A handful of universities are starting to offer international programmes taught in English, however a basic understanding of Portuguese would still be required.
If you wish to study in Brazil you must apply for a student visa through the Consulate General of Brazil in your home country. Visas are issued for one year but can be renewed.
You can fill out the application form online but to fulfil the requirements you will need to send a completed and signed copy to your Brazilian Consulate, along with the following documents:
- passport with at least six months validity;
- copy of your birth certificate;
- two printed and signed visa application forms;
- two passport sized photographs;
- copy of your letter of acceptance from a Brazilian institution;
- proof of sufficient funds for the duration of your stay;
- conviction history for the last three months;
- medical certificate.
Once you arrive in Brazil you must register with your local branch of the Federal Police within 30 days, this is needed to formalise your stay and for you to acquire a foreigners ID card.
Brazilian exchanges and placements
There are a number of exchanges and placements on offer which enable students to study at Brazilian universities, these include:
- Study in Brazil - a programme which aims to promote education in Brazil to foreign students and foreign exchange organisations.

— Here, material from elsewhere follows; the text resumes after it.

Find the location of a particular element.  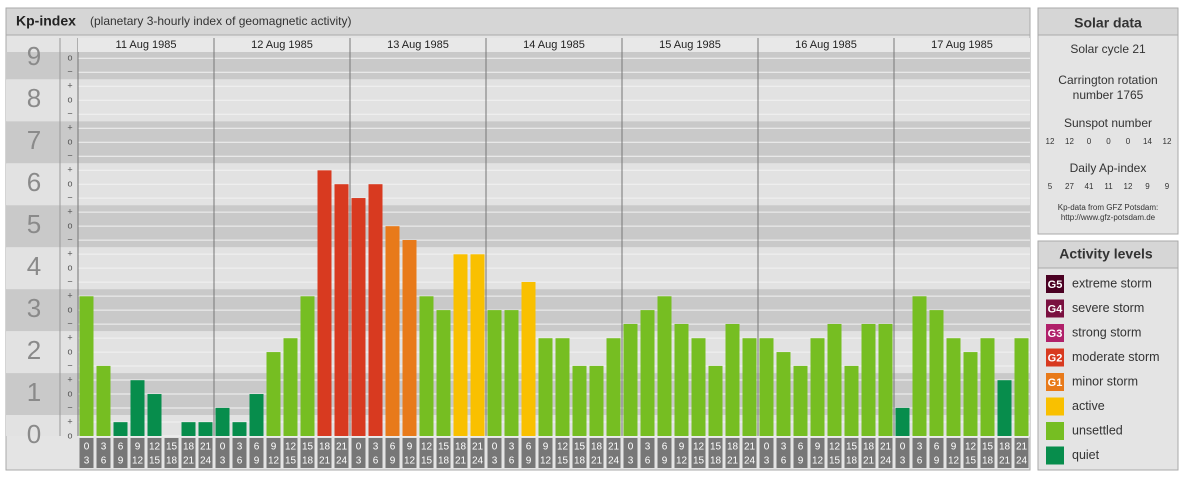

date-label: 12 Aug 1985 is located at coordinates (282, 45).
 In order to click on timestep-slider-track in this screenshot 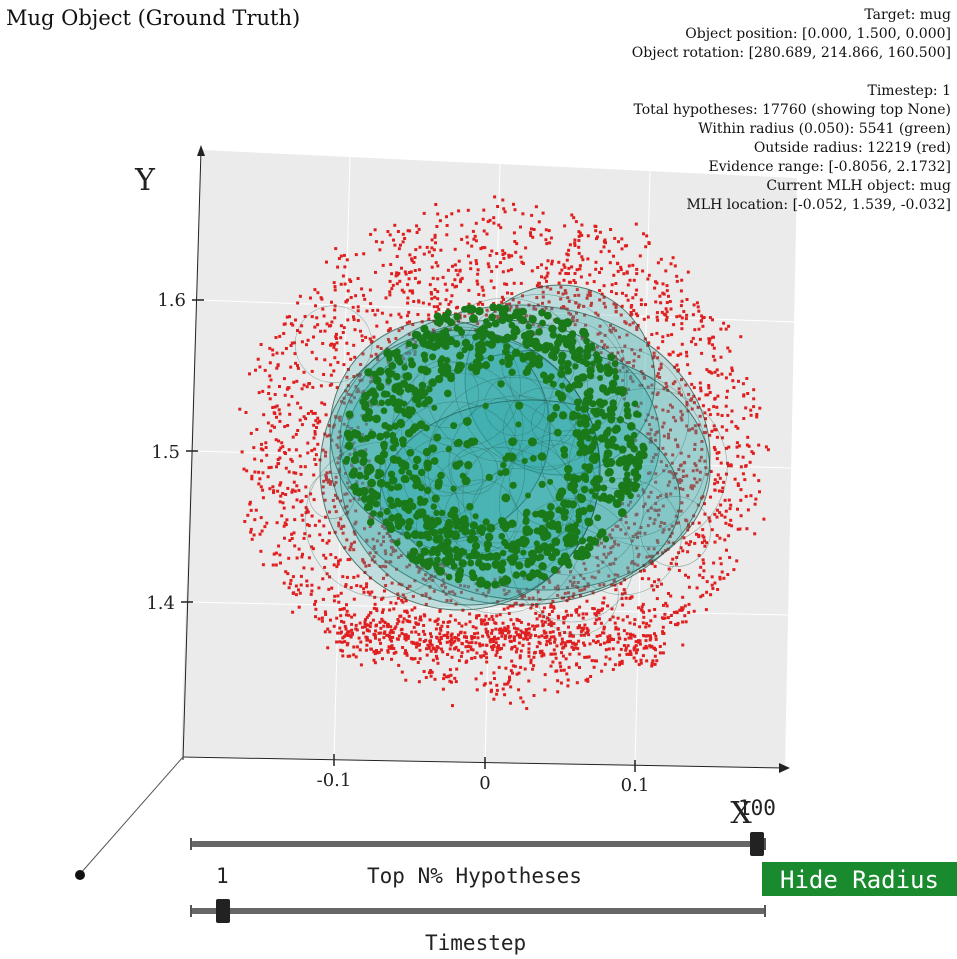, I will do `click(478, 911)`.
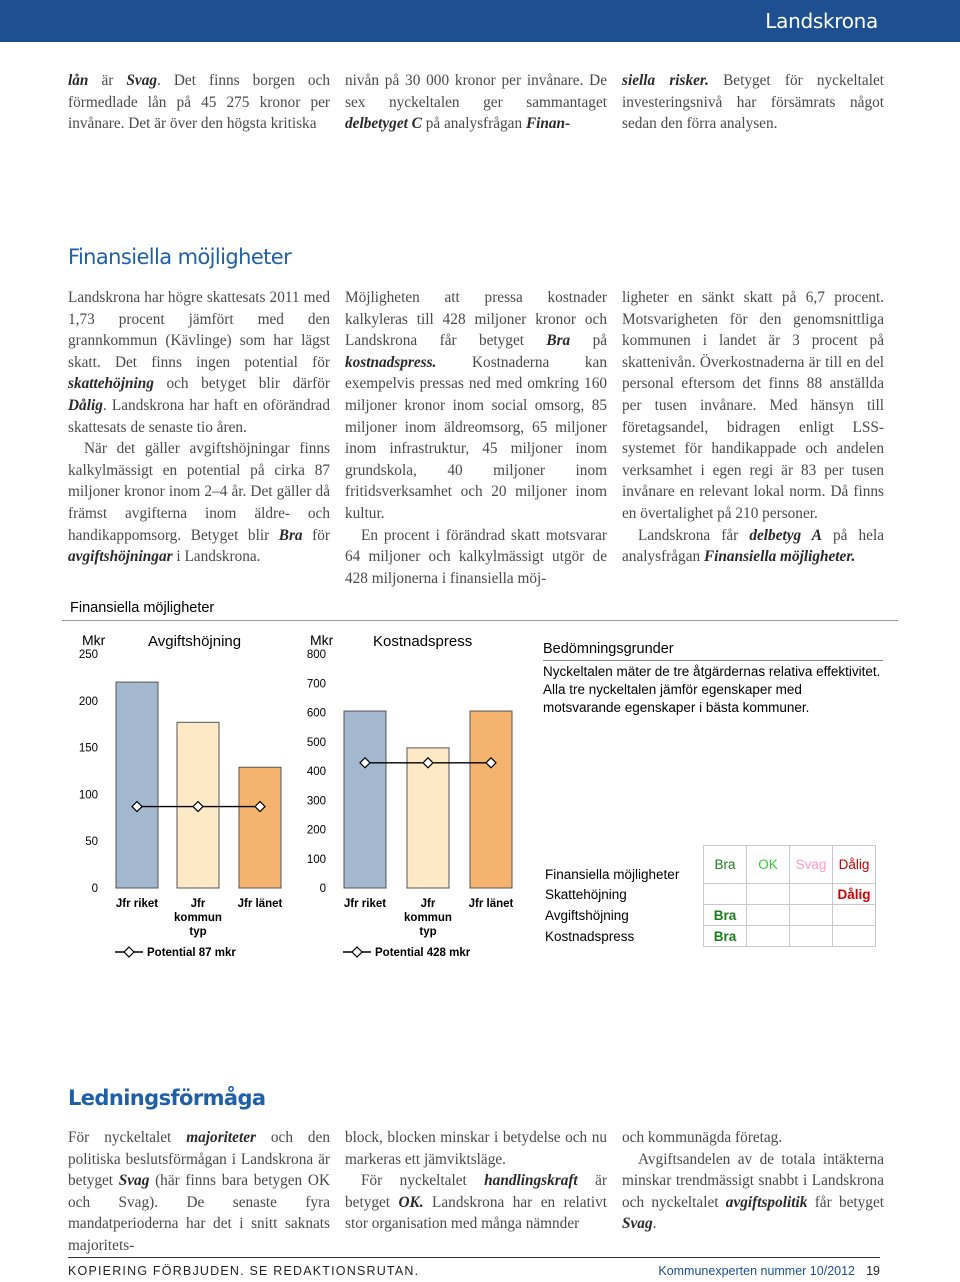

- Universidade Federal do Rio de Janeiro (UFRJ) International Mobility Exchange Programme - student exchange programme which aids students wishing to study in Brazil. UK institutions with an agreement with the UFRJ include Durham University, Kings College London, University of Nottingham, Queen's University of Belfast and the University of Glasgow.
- IAESTE UK - provides science, technology and engineering students with the opportunity to embark on a 12-week paid placement in the summer and for longer periods at other times of the year.
There may be Brazilian exchange placements available at postgraduate level at some UK institutions, so check with your university for opportunities.
A PhD - or a Doutorado as they call it in Brazil - is the highest degree you can study and takes three to four years to complete.
You will need a Mestrado (or international equivalent to a Masters) to start a doctoral programme in the country.